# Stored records

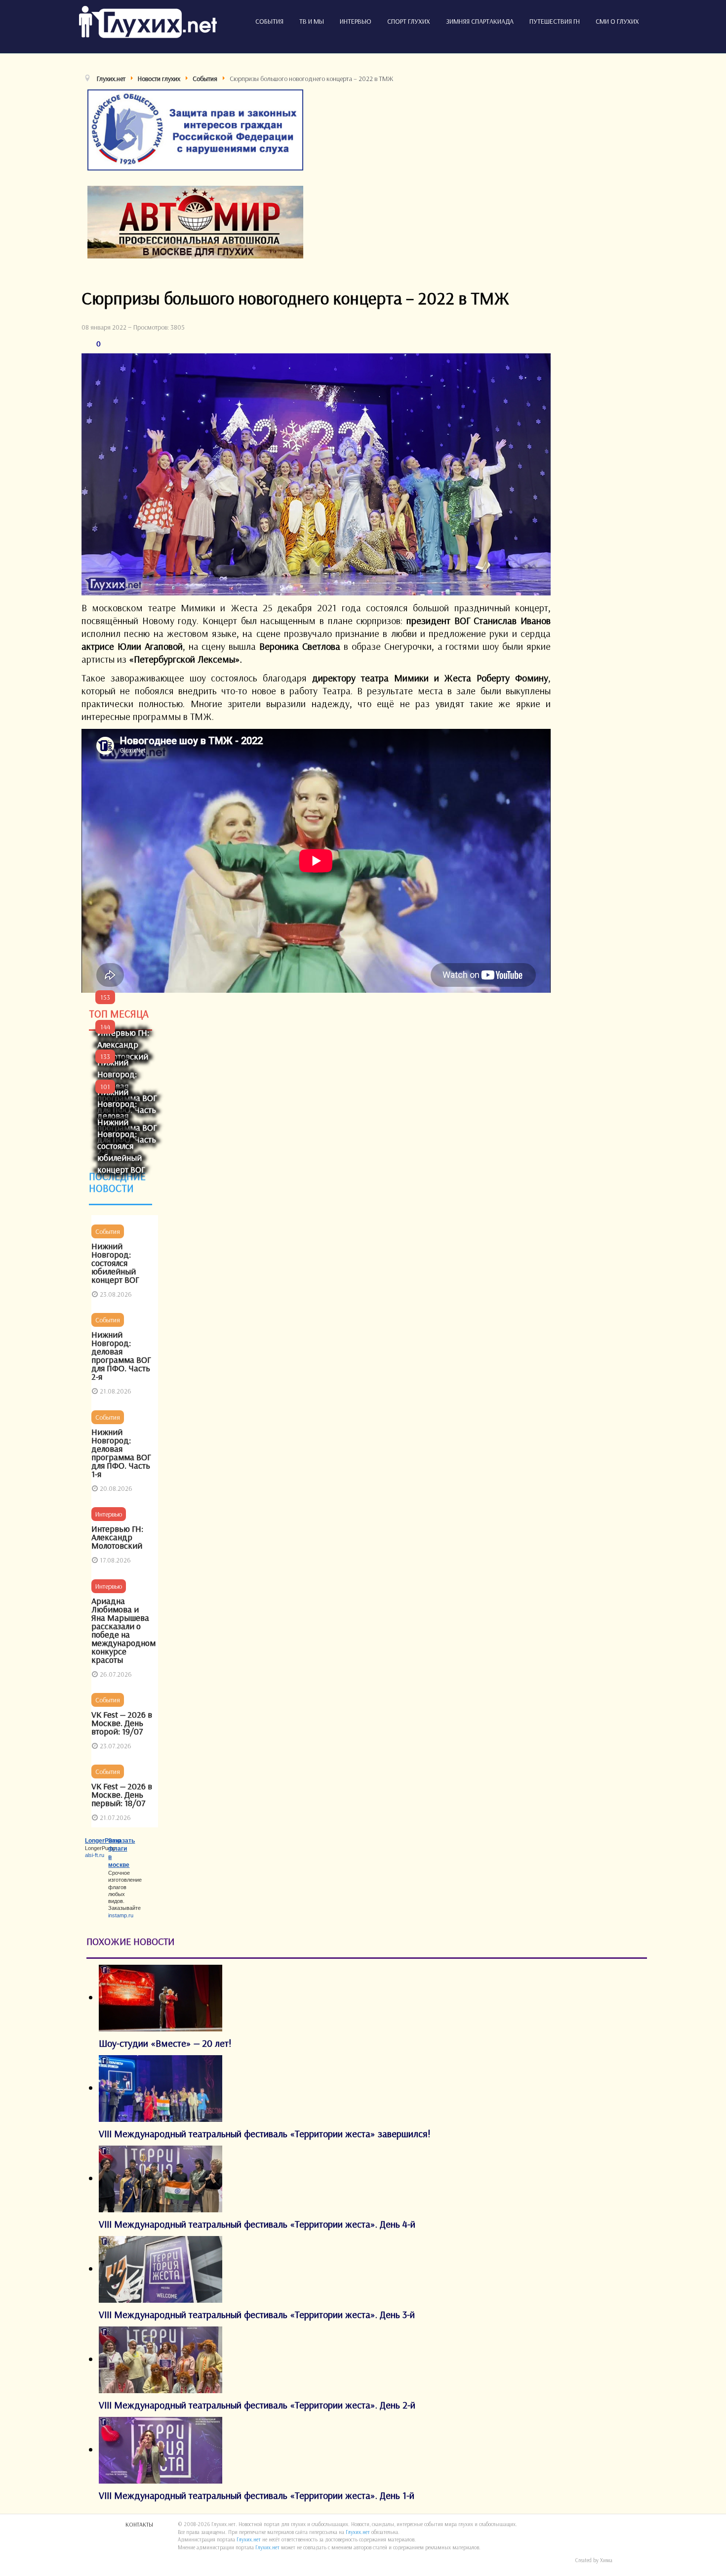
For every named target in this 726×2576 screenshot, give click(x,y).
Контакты (139, 2524)
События (269, 21)
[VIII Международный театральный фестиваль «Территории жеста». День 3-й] (160, 2268)
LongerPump (103, 1840)
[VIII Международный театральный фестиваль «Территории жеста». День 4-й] (160, 2178)
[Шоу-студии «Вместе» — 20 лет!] (160, 1997)
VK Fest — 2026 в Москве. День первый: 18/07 (121, 1794)
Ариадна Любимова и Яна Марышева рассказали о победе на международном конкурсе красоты (123, 1630)
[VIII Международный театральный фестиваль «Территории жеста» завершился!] (160, 2087)
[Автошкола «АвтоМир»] (195, 220)
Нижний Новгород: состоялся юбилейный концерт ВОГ (121, 1145)
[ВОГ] (195, 129)
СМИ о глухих (617, 21)
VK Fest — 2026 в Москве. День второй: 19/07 (121, 1723)
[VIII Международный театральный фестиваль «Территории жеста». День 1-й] (160, 2449)
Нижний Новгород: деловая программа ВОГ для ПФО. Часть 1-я (121, 1452)
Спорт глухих (408, 21)
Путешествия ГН (554, 21)
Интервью (355, 21)
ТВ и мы (311, 21)
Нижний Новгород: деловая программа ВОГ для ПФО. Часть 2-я (121, 1355)
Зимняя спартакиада (480, 21)
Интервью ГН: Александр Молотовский (123, 1044)
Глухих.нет (358, 2532)
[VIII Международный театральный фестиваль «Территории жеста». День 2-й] (160, 2359)
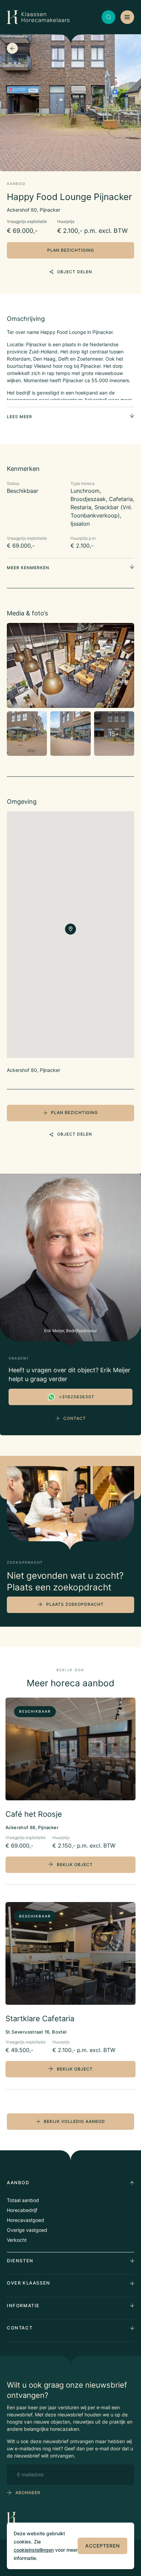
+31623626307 (76, 1396)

# TASK OBJECTIVE
Should a picture appear among the entries, skip it and copy the rest exactly.

# FINAL ANSWER
For every named target in this 726×2576 screenshot, give click(x,y).
Контакты (139, 2524)
События (269, 21)
[VIII Международный театральный фестиваль «Территории жеста». День 3-й] (160, 2268)
LongerPump (103, 1840)
[VIII Международный театральный фестиваль «Территории жеста». День 4-й] (160, 2178)
[Шоу-студии «Вместе» — 20 лет!] (160, 1997)
VK Fest — 2026 в Москве. День первый: 18/07 (121, 1794)
Ариадна Любимова и Яна Марышева рассказали о победе на международном конкурсе красоты (123, 1630)
[VIII Международный театральный фестиваль «Территории жеста» завершился!] (160, 2087)
[Автошкола «АвтоМир»] (195, 220)
Нижний Новгород: состоялся юбилейный концерт ВОГ (121, 1145)
[ВОГ] (195, 129)
СМИ о глухих (617, 21)
VK Fest — 2026 в Москве. День второй: 19/07 (121, 1723)
[VIII Международный театральный фестиваль «Территории жеста». День 1-й] (160, 2449)
Нижний Новгород: деловая программа ВОГ для ПФО. Часть 1-я (121, 1452)
Спорт глухих (408, 21)
Путешествия ГН (554, 21)
Интервью (355, 21)
ТВ и мы (311, 21)
Нижний Новгород: деловая программа ВОГ для ПФО. Часть 2-я (121, 1355)
Зимняя спартакиада (480, 21)
Интервью ГН: Александр Молотовский (123, 1044)
Глухих.нет (358, 2532)
[VIII Международный театральный фестиваль «Территории жеста». День 2-й] (160, 2359)
+31623626307 (76, 1396)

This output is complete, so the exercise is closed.